Sophie Richardson, a spokesperson for Human Rights Watch said: “Three decades after killing untold peaceful protestors, the fact President Xi’s government—the world’s second largest economy, the world’s largest standing army, a P5 member state, and a signatory to multiple international human rights instruments – cannot tolerate peaceful observation of this sombre occasion, let alone hope for any accountability, should cause alarm around the world.
“If the Tiananmen Mothers – a tiny handful of octogenarians who simply want the truth about what happened to their loved ones – cannot hope for a modicum of justice, what can anyone really expect from the Chinese government?”
The most detailed access to the Mothers has been through the open letter Ding managed to pen on behalf of their 127 members in March, released to human rights groups before the most brutal lockdown began.
Calling the group the “guardians of the souls of the June Fourth martyrs”, she describes how ageing members are dying heartbroken because they have not been able to win justice for their loved ones.
One member, Mr. Ya Weilin, whose son Ya Aiguo was killed, committed suicide seven years ago because of his grief.
She said: “Our tears are drained, our strength is exhausted, and our hearts are shattered.
“All our efforts to clear your names have yet to be successful. We are filled with guilt and remorse, and unbearable grief.”
She adds: “The massacre took place under the glare of the whole world.
“For years, many streets and alleys of Beijing were riddled with bullet holes and stained with blood.
“Thirty years later, while the criminal evidence has been covered up by the facade of “prosperity” made up of towering buildings and clustering overpasses, the hard facts of the massacre are etched into history.”

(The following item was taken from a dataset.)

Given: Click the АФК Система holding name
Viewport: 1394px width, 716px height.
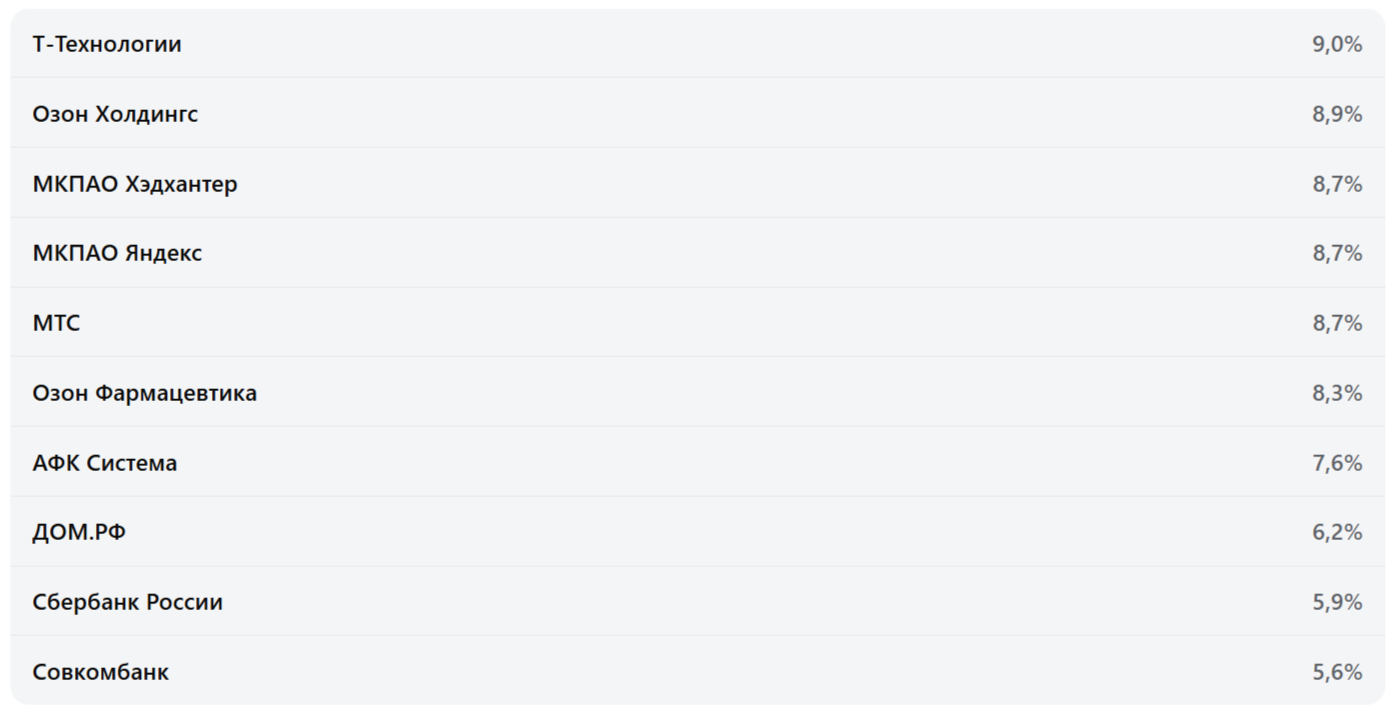Looking at the screenshot, I should [x=105, y=463].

It was the death of former Communist Party leader, Hu Yaobang, on April 15 1989, which provided the spark for the pro-democracy protests.

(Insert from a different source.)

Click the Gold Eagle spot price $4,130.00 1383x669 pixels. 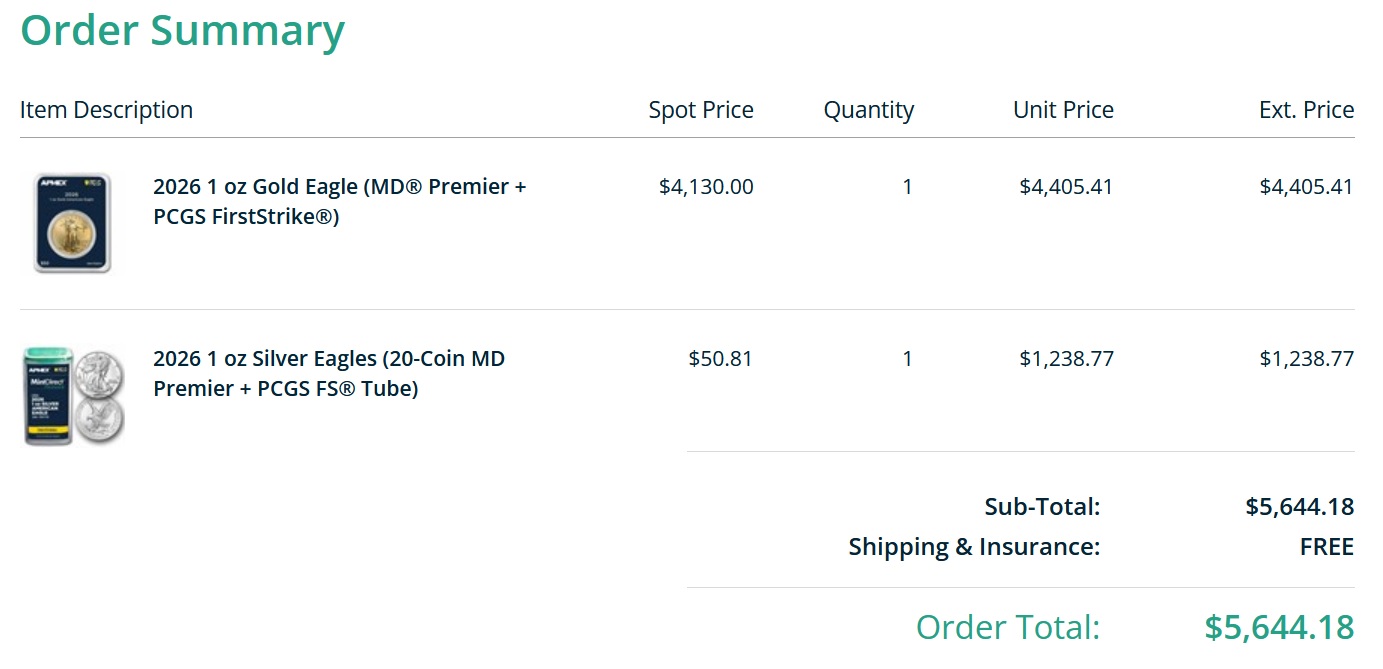click(706, 187)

He had worked for reform, and his loss prompted thousands to march through Bejing.
On May 13, more than 100 students began a hunger strike in Tiananmen Square. A later rally drew 1.2 million people, prompting martial law.
By June 3, the government military were combing the streets killing demonstrators and civilians. By 1am they reached the square.
Tiananmen means ‘gate of heavenly peace’; the irony is acute.
Two years ago a formerly classified British diplomatic cable was released, alleging at least 10,000 were killed there.
It also gave horrifying detail, stating wounded female students were bayoneted, and human remains were “hosed down the drains”.
The iconic ‘tank man’ may have survived, but many more were flattened by the tanks the government sent in.
Since forming in 1995, the Tiananmen Mothers have sent open letters to the annual sessions of China’s Two Congresses—meetings of the National People’s Congress and Chinese People’s Political Consultative Conference—and the country’s leaders.
These have demanded “truth, compensation, and accountability.”
They want a national day of mourning each year, the erection of monuments and cemeteries, and a state funeral for the victims.
“So that the national trauma will not be forgotten and the June Fourth tragedy will not be repeated,” Ding writes.
But the group says it never receives a response.
“They have pretended not to hear and have never paid any attention,” she said.
“All we have received in return for our goodwill and sincerity is ever harsher control on us family members of the victims by public security, domestic security, and national security agents.”
Now, the Tiananmen Mothers, with Human Rights in China (HRIC), have documented 202 individuals who were killed in the massacre, in their Unforgotten project.
Through interviews with families, it puts faces and human stories to the massacre Bejing hopes will die in the national consciousness when this elderly group does.
But although old, the Tiananmen Mothers aren’t prepared to give up.
“What we are steadfastly holding out for is simply the long overdue justice,” said Ding.